Its owner, Mohamed Al Fayed, broke the news to the magazine's 12 staff on Wednesday afternoon. Mr Al Fayed later said he had "done everything in my power to keep Punch alive by pumping in massive amounts of cash." "But as a businessman, sometimes the head has to triumph over the heart and it is therefore with great regret that I have decided to close." Slow collapse Punch was costing £40,000 ($58,000) per issue to produce but subscriptions had sunk to only 6,000, he said. Punch was launched in the summer of 1841, at a time of an upsurge in radical politics, and took a stance as the "defender of the oppressed and scourge of all authority." Punch's heyday came in the 1940s, when its circulation peaked at 175,000 per issue.
By that time its radical reputation had given way to a rather more staid image as staple reading material in dentists' waiting rooms. Second chance The title was revived when Mr Al Fayed, the Egyptian businessman who owns Knightsbridge store Harrods, bought it in 1996. "Punch is a British institution. I was immensely proud when I was able to revive the magazine after four years of absence," he said on Wednesday. "However, the warmth with which many people welcomed the return of Punch has not been reflected in sales." "It simply no longer makes commercial sense to keep an ailing publication afloat indefinitely."

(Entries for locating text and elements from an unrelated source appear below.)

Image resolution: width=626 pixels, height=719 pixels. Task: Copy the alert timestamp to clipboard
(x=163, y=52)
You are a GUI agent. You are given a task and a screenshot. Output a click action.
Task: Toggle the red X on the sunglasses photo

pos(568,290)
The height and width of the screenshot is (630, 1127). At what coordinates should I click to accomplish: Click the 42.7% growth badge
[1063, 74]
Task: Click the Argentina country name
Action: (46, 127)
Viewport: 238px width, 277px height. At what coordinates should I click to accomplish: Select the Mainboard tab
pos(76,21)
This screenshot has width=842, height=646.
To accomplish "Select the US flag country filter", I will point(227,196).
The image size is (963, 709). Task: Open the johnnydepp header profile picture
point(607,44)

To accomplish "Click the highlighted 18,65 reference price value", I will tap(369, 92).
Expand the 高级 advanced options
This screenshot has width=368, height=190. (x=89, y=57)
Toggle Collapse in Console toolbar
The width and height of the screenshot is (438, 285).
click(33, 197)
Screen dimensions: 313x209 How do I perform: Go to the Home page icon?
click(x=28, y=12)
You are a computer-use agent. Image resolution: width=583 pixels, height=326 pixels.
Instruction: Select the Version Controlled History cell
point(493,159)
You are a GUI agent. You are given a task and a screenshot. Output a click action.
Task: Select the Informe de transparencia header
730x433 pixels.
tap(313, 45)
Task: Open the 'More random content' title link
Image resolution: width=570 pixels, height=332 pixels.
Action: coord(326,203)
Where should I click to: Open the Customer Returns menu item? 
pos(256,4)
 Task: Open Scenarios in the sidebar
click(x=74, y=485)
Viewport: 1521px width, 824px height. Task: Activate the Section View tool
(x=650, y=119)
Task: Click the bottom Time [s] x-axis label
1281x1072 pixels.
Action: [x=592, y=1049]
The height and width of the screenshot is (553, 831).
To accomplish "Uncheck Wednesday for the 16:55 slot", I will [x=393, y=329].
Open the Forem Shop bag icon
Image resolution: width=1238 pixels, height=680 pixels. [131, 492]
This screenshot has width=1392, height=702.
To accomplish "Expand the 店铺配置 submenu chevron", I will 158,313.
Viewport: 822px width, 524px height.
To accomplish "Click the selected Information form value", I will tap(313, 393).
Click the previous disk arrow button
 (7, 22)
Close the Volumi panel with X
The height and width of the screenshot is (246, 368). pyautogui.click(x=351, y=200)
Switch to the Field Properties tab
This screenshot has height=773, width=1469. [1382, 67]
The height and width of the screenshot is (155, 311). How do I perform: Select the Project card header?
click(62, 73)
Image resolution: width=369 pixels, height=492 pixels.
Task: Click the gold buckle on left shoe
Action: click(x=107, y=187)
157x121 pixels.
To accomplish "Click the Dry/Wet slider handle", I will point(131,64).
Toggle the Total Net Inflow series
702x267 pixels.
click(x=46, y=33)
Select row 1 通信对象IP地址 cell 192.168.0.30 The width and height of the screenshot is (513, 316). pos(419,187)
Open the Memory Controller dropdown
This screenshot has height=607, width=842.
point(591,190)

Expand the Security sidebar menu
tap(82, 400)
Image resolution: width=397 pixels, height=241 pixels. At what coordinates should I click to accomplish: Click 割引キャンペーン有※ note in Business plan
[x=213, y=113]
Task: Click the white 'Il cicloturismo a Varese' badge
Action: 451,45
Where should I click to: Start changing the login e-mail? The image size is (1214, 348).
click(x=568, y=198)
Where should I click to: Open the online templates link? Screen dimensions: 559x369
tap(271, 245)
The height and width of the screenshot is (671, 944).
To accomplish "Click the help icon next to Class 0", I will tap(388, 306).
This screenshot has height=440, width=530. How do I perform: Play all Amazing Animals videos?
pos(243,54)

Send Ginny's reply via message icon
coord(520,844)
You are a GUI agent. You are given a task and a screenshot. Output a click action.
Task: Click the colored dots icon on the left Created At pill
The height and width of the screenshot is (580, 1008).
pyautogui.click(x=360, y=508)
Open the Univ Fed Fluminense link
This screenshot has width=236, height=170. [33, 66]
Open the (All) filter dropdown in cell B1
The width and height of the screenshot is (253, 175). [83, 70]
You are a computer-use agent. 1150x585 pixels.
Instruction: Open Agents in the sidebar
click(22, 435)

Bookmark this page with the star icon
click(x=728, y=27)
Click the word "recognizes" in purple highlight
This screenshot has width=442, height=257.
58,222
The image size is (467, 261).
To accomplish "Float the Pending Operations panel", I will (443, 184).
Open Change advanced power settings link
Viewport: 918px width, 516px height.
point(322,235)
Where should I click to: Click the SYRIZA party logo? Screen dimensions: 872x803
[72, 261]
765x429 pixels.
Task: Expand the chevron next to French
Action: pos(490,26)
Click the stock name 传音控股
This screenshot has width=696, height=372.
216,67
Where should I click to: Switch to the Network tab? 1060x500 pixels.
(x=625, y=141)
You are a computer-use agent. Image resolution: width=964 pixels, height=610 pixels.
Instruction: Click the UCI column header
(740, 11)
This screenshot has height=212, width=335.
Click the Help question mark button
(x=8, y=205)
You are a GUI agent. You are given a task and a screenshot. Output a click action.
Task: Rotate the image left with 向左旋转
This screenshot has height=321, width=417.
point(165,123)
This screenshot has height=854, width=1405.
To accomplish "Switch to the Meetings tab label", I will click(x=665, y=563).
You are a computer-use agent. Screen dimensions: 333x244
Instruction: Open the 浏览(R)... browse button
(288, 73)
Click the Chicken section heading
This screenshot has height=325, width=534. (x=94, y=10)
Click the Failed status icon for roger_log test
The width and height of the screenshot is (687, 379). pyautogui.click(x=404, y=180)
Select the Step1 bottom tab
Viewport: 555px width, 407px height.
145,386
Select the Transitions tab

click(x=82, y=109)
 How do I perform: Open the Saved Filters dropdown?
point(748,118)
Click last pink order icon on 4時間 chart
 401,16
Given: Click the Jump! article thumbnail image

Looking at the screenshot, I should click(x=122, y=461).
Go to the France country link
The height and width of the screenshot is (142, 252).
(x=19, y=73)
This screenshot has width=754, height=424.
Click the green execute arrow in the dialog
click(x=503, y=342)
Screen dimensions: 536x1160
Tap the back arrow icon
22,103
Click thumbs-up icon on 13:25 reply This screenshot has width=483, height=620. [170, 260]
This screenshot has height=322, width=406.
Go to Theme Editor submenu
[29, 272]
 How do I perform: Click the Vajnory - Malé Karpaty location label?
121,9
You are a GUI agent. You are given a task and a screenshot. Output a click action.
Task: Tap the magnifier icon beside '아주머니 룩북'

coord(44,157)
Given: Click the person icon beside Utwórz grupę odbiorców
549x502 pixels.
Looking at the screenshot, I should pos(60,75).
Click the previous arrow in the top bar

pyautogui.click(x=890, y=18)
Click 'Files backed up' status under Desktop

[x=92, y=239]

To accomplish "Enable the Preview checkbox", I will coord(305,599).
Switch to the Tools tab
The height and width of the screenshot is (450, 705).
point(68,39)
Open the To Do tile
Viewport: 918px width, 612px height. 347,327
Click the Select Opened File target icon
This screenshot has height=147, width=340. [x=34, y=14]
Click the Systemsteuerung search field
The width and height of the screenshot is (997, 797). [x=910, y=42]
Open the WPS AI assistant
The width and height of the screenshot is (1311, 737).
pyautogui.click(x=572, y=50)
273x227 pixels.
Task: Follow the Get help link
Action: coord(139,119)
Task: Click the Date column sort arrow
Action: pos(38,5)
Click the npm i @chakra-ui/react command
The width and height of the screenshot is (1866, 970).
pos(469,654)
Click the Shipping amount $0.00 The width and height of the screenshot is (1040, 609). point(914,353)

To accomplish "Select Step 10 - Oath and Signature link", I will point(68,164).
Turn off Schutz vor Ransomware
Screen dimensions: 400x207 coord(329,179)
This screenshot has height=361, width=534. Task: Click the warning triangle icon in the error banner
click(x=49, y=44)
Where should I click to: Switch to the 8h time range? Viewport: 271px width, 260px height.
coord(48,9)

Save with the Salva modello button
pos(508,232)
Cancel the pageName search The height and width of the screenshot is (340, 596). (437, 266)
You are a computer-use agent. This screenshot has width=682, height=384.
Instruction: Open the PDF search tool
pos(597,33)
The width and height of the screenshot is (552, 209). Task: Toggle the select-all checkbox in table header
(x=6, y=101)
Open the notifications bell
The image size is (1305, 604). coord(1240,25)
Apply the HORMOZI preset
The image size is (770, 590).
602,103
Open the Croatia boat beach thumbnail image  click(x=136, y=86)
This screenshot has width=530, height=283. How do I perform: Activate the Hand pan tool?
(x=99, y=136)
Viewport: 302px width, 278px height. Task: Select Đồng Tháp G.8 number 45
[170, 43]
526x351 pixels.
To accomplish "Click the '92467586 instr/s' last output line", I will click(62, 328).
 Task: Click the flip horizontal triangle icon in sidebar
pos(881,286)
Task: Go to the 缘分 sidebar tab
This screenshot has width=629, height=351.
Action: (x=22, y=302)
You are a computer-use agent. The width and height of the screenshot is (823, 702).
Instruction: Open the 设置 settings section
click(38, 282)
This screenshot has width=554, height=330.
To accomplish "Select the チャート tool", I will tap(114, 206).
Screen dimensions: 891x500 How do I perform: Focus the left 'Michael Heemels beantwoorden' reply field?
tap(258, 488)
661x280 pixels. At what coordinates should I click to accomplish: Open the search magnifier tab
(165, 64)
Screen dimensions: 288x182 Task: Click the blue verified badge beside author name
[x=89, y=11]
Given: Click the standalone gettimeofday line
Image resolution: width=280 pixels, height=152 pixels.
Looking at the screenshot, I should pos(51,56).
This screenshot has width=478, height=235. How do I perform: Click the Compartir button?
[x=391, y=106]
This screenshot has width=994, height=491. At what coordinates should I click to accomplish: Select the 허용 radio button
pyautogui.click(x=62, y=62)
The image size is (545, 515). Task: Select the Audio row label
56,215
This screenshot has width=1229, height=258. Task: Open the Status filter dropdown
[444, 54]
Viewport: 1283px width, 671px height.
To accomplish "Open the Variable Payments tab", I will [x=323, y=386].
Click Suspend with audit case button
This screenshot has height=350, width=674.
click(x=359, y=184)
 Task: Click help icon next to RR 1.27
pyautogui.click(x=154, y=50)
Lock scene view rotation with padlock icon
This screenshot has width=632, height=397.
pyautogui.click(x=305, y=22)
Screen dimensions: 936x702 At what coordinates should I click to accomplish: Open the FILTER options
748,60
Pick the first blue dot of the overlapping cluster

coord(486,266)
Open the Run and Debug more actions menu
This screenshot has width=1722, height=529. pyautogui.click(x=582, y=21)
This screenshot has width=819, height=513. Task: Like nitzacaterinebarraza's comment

Cyber option Not all the magazine's staff will lose their jobs - four will stay on to manage the website. Though the printed magazine will disappear, the online archive version means Punch's humour will live on. Mr Al Fayed has gained a reputation for refurbishing or salvaging British institutions. The Harrods owner also restored the house outside Paris which had been home to the Duke of Windsor and Wallis Simpson, the woman for whom the Duke gave up his right to the throne.